Once Tiffany starts hearing the voices a Ninja begins to murder the supermodels. P is shot in the back by a spear gun during a shoot. Hoo-Chi has her neck broken whilst in hand-to-hand combat with the Ninja (following her death Hoo-Chi is revealed to be a transsexual, has male genitalia and appears as a man on a Chinese passport). Despite the murders Tiffany is determined to go ahead with the shoot. The next to be killed is Yo who dies of a massive bout of flatulence after the Ninja tampered with steroid suppositories she was taking to maintain her large behind. The voices in Tiffany's head continue to tell her that she had killed them and suspicion falls on Tiffany from the remaining models.

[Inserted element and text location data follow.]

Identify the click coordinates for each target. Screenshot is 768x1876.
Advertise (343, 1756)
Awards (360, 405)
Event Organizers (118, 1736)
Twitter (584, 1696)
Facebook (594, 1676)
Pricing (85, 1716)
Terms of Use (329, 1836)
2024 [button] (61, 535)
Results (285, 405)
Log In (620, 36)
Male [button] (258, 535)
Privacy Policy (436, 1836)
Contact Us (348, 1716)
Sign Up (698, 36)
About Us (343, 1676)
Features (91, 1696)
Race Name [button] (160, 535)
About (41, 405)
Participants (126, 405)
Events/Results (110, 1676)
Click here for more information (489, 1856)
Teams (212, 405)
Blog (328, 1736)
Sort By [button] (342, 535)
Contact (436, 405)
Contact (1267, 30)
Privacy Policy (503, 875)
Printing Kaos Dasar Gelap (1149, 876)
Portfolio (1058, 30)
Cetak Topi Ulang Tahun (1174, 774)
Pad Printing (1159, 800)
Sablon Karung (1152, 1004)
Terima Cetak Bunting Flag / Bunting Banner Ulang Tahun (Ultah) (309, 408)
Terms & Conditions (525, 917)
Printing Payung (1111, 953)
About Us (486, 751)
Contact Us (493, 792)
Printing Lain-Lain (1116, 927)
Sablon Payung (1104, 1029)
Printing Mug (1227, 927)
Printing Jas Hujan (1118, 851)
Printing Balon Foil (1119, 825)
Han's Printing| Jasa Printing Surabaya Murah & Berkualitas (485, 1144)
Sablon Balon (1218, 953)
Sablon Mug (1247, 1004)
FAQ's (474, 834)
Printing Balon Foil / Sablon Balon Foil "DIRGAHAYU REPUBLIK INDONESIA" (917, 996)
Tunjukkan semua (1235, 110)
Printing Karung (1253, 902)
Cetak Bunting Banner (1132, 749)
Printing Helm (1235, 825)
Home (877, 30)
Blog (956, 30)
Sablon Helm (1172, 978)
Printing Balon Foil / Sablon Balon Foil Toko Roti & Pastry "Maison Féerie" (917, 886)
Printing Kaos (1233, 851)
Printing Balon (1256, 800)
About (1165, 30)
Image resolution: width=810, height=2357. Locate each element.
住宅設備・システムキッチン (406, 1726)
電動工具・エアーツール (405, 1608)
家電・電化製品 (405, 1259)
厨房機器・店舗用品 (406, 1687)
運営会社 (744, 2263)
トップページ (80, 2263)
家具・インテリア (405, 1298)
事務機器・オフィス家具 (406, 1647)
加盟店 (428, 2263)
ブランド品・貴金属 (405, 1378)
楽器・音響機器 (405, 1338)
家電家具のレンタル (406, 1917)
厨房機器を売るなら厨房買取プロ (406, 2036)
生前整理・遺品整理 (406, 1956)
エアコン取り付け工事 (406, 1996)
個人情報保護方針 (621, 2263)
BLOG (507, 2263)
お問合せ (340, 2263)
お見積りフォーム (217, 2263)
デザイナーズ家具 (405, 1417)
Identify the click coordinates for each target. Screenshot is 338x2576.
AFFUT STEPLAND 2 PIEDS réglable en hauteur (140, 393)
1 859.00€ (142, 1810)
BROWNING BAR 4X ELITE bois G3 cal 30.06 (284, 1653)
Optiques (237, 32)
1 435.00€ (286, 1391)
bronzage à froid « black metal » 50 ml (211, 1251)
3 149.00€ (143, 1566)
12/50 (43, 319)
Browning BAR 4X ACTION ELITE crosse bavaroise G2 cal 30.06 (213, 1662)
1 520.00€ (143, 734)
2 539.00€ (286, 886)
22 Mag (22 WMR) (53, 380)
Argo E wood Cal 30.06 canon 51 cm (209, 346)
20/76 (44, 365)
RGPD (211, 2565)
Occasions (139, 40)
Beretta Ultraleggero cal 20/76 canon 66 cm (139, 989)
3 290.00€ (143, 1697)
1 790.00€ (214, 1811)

On the final day of the shoot, Eva's failed attempts to seduce the asexual photographers results in her abandoning the shoot. She is later found shot along with Gunter. The Ninja confronts Tiffany and Gerd and is unmasked and is Tiffany's boss Merle. Darbie is revealed to be Merle's lesbian lover. Merle and Darbie (whose real name is revealed to be Sarah) had conspired to kill the supermodels to promote the image of a new, intelligent supermodel. Gerd was also in on the scheme to escape from the dominance the mute Gunter to which he is basically a translator. Merle reveals that Tiffany is a major pawn in her scheme. The voices in her head were part of a scheme involving micro transmitters inserted in Tiffany's ears whilst she was having surgery to remove a freckle on her left nipple which Tiffany was concerned would turn cancerous. The voices are provided by Ryan himself who is another associate of Merle. He is also Dieter, Eva's poolboy. Merle turns the gun on Tiffany, she tries to talk them out of killing anyone else but is shot dead to set her up as the killer. The movie ends with Merle and Sarah/Darbie on the beach, talking about the future, but Merle is then shot (presumably with fatal consequences) by Sarah/Darbie presumably so only she would control the new wave of models.

==Notes==

The film features actresses with experience as models. Jaime Pressley and Brooke Burns both have modeling backgrounds. Eva Derrek is a former Miss Germany with extensive experience as a fashion and fitness model (and incidentally a former flight attendant for a German airline). She plays a French model in the film.

==Cast==

- Jamie Pressly as Tiffany
- Kimberley Davies as Darbie
- Sung-Hi Lee as Hoo-Chi
- Brooke Burns as Eva
- Marcelle Larice as Yo
- Maria Arcé as P
- Eva Derrek as French model

==Reception==

Reception was generally unfavorable.
Scott Weinberg of DVDTalk.com described the film as "One of the stupidest, sloppiest, skankiest, and most amazingly unfunny comedies I've ever seen."

Catriona Mathewson of the Courier Mail gave it one star writing "WE HAVE a new contender for the worst movie ever made".

Impulse Gamer gave it a rating of 7.9 while saying, "It's cheese, it's camp, it's really a bad movie but somehow manages to pull itself together for an almost decent laugh."